One last thing needed to run our code is datasets. Let’s download train and test datasets to the data directory where you will run this example.

Your directory structure should look like this:

├── data
│   ├── iris_test.csv
│   └── iris_training.csv
├── main.py
└── neptune.yaml

Let’s Run the Job!

Now we can run the job using the neptune run command. From the flower-species-prediction directory, run:

$ neptune run

The job is now running. It will take a few seconds to complete.

The command’s output will contain a link to the job’s dashboard in the Web UI.

> Job enqueued, id:
>
> To browse the job, follow:
> https://[your Neptune IP address]/#dashboard/job/f458797d-1579-4f90-bf4c-b29efcef3377
>

The job should finish after a few seconds and report accuracy of 0.966667.
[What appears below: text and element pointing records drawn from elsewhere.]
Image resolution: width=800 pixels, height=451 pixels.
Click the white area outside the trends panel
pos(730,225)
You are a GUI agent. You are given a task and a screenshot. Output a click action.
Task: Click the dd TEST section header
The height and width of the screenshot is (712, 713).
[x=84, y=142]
Browse the Job’s Dashboard

Monitoring metrics reported by TensorFlow

Let’s follow the link displayed by neptune run and see the job’s dashboard.
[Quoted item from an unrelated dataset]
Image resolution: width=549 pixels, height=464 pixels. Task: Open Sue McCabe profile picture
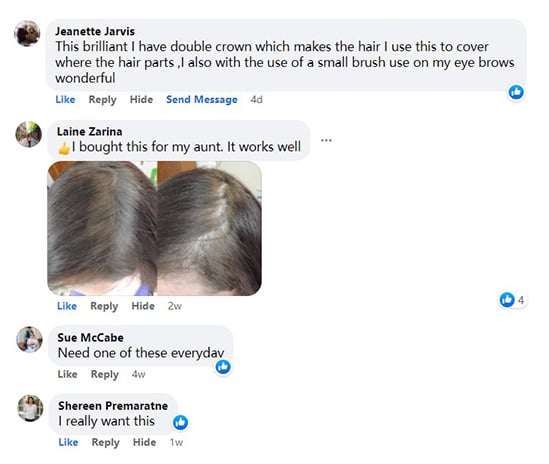pyautogui.click(x=29, y=339)
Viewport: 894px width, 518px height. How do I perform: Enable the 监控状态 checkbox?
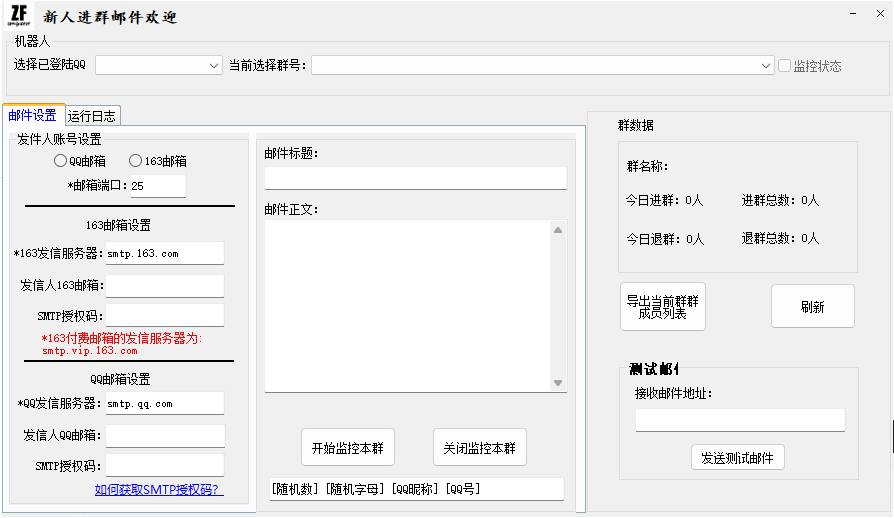785,66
Metrics reported by TensorFlow

We can see all the metrics reported by TensorFlow, displayed as charts. We can go the TensorFlow tab, and see graphs:

Graph registered by TensorFlow

Summary

We saw how easy it is to integrate TensorFlow code with Neptune. Thanks to that, we could monitor the execution of our experiment in real time. We had access to all metrics and graphs reported by TensorFlow. We could take advantage of features provided by both of these tools.